The maiden, whose name is Tess, is carrying a heavy load of hay on her back and, clearly burdened by it, bluntly tells the king to "go around."

But the king cannot believe her impudence and after a bit of stammering (for no one stands up to him), barges on through.

"The king began to rant and rave / and spout and spit and sputter! / "ROLL ON!" he barked, and then they bumped / poor Tess to the gutter!"

Belly-down in a muddy stream, with a frog on her head, Tess casts her finger his way. Little does the king know, he's messed with a sorceress and while mired in the ditch, she's put a curse on him.

"A pox on you. O cocky king / in robes of ruby red. / Let's see if all your arrogance / can fit inside your head," she commands.

The next morning, the king gazes into his looking glass and like always, compliments himself, and his head swells just enough to make his crown feel tight.

But being the arrogant fellow that he is, he pays no mind to the swelling and continues to brag, oblivious to the obvious, that every word of adulation is cursed.

With every puffed-up word, his head gets bigger and bigger until one day he finds he can't fit through the castle door.

It's time for his weekly Speech of Adoration, and big head or not, he's determined to climb to his lofty tower to shoot off his mouth.

So he finds an open stair and lugs himself up and with feet dangling over the parapet, looks down on his subjects with an upturned nose.

Appearing as precarious as Humpty Dumpty, he acknowledges that his noggin is 10 times bigger and rather flippantly, that he doesn't know why.

Being too full of himself to think it could be a problem, he gloats about his head size and declares there is now more of him to adore.

But with every saccharine word, his head swells more and more until a squall comes from behind and catapults the king like a watermelon across the sky.

More head than body, he bounces down the hill from his castle, a pudgy, red-ripe noggin, until he plows into a giant grain stack.

It just happens to be Tessa's and she can't believe that even now this arrogant man can't see how wrong he's been.

So she yanks his ears and curls them back on themselves to play back every boastful word he's ever said.

Will it be enough to quiet him?
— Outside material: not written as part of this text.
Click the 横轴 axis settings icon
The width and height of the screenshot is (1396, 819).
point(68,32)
But is a stiff lesson all she hopes to give?

Reminding us all what a kick it is to find a great picture book, Van Dusen bursts into the summer book scene with a lesson in the follies of being a windbag.

My youngest and I were were chuckling all the way through at the king trying to manage an enormous head and at Van Dusen's wry illustrations.
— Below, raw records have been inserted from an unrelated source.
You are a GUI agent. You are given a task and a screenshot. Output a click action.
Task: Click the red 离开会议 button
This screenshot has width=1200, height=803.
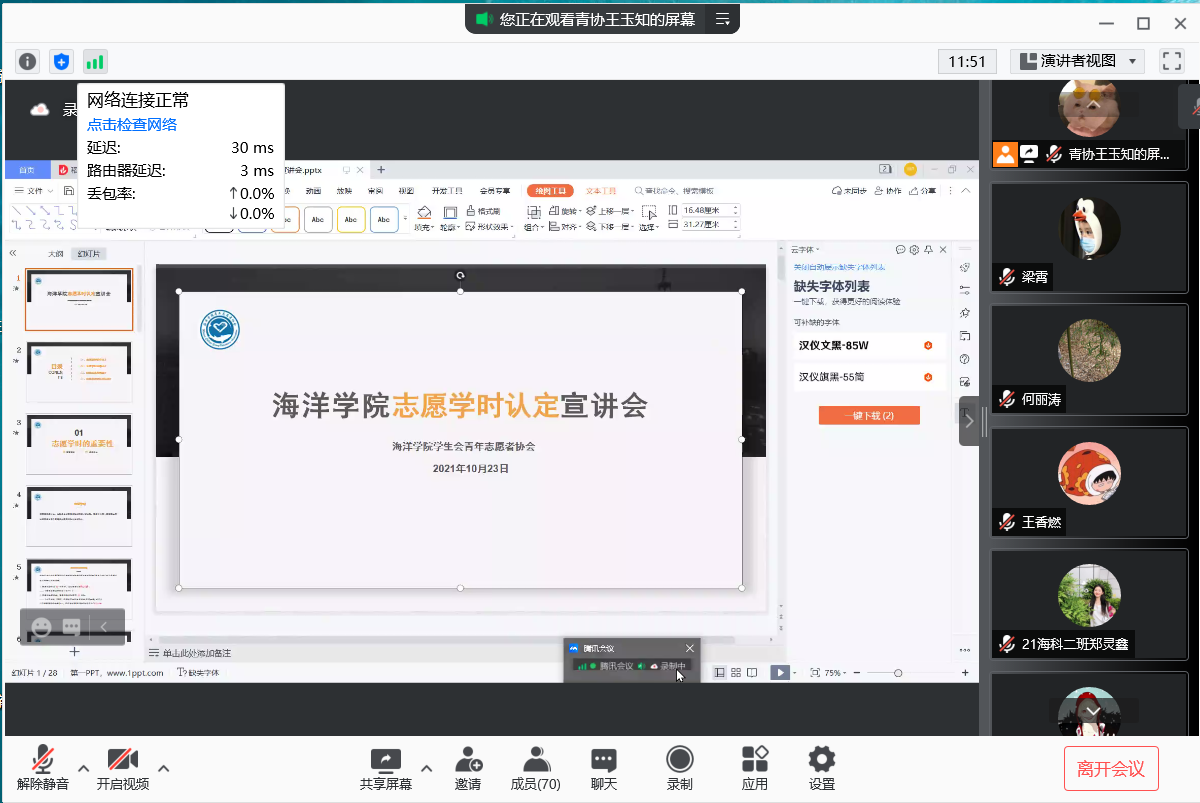pos(1111,769)
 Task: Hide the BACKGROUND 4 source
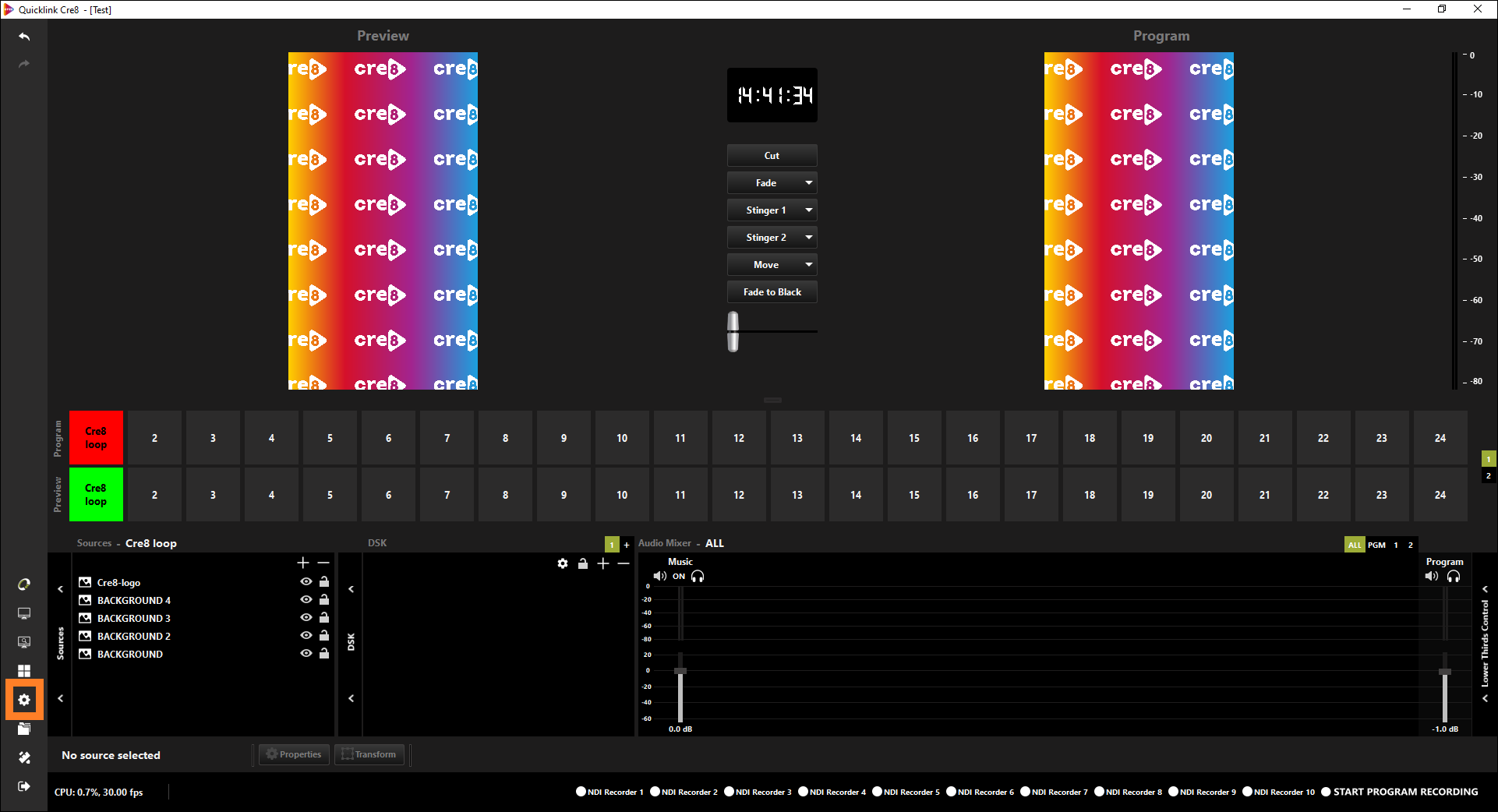pos(306,600)
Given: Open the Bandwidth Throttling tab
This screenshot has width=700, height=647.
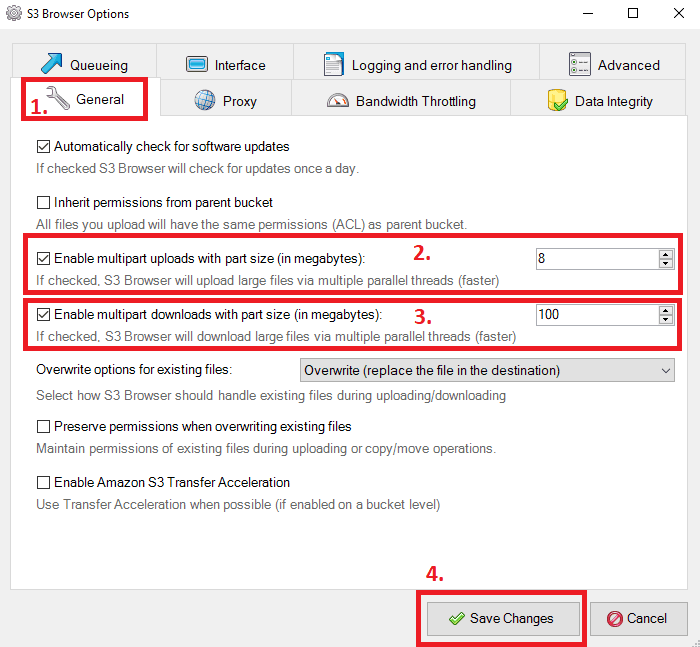Looking at the screenshot, I should [x=401, y=100].
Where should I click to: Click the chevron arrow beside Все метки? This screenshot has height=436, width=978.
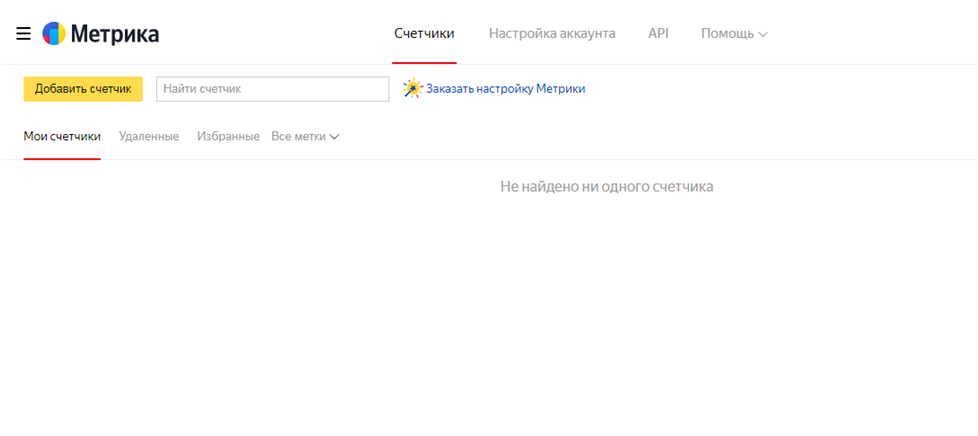pos(334,137)
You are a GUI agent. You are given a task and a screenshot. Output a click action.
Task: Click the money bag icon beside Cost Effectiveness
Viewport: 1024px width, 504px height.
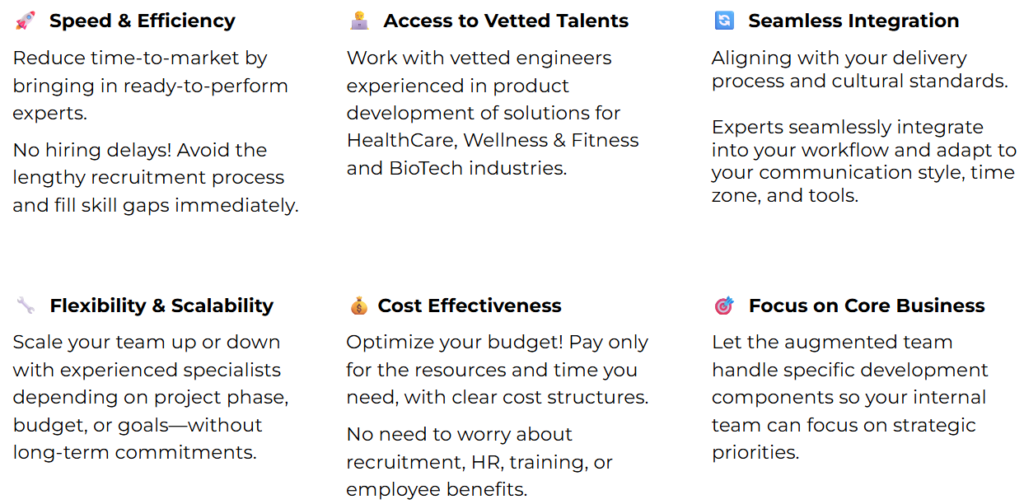coord(359,306)
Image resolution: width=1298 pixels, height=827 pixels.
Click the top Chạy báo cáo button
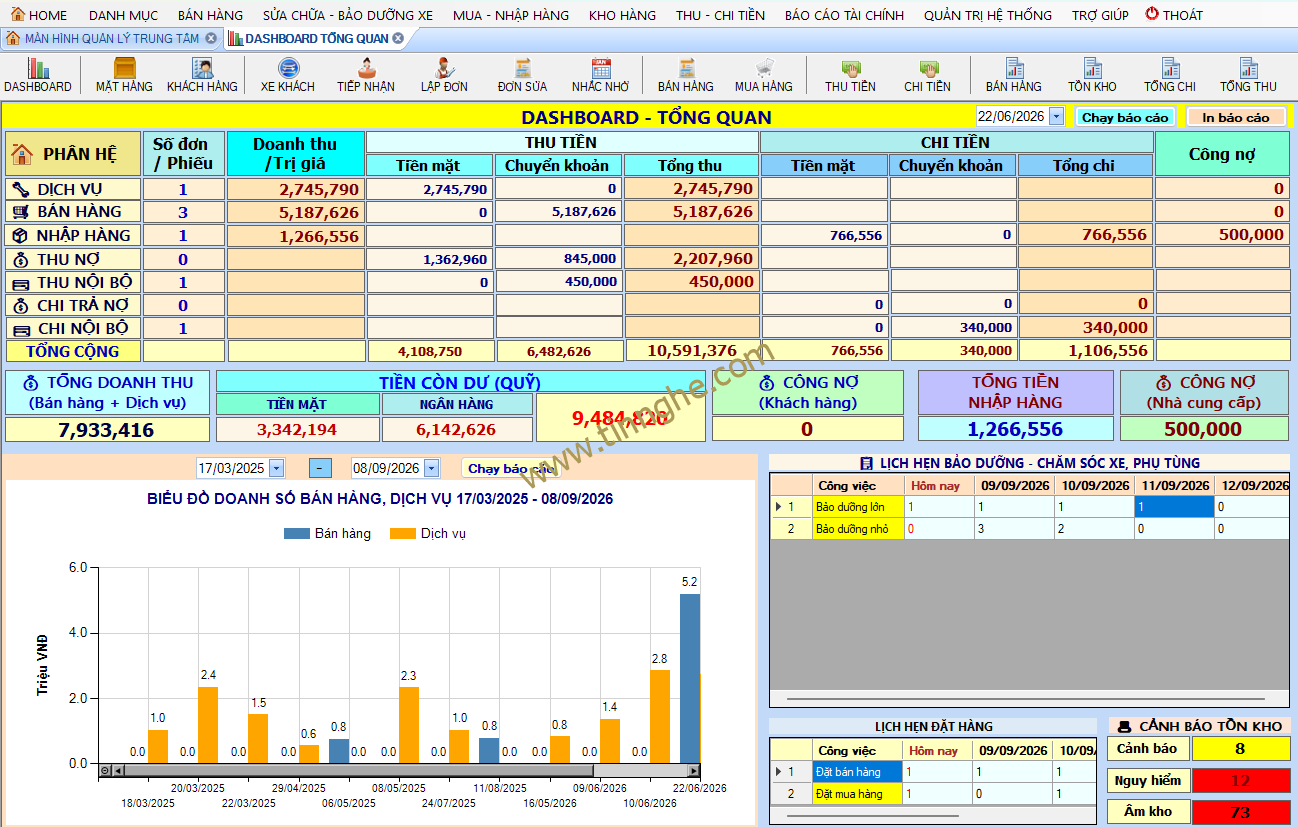(x=1125, y=117)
When the king's head bloats to a ridiculous size, an elastic strap similar to those used with party hats is added to keep his crown from sliding off his head.

And as King Hugo tries to ram his bulbous head through the castle door, in the distance gardeners reclip the topiaries to make his body much tinier than his head.

The moral of this delightful story? Even at his worst, a person still can turn himself around (and maybe even get the girl).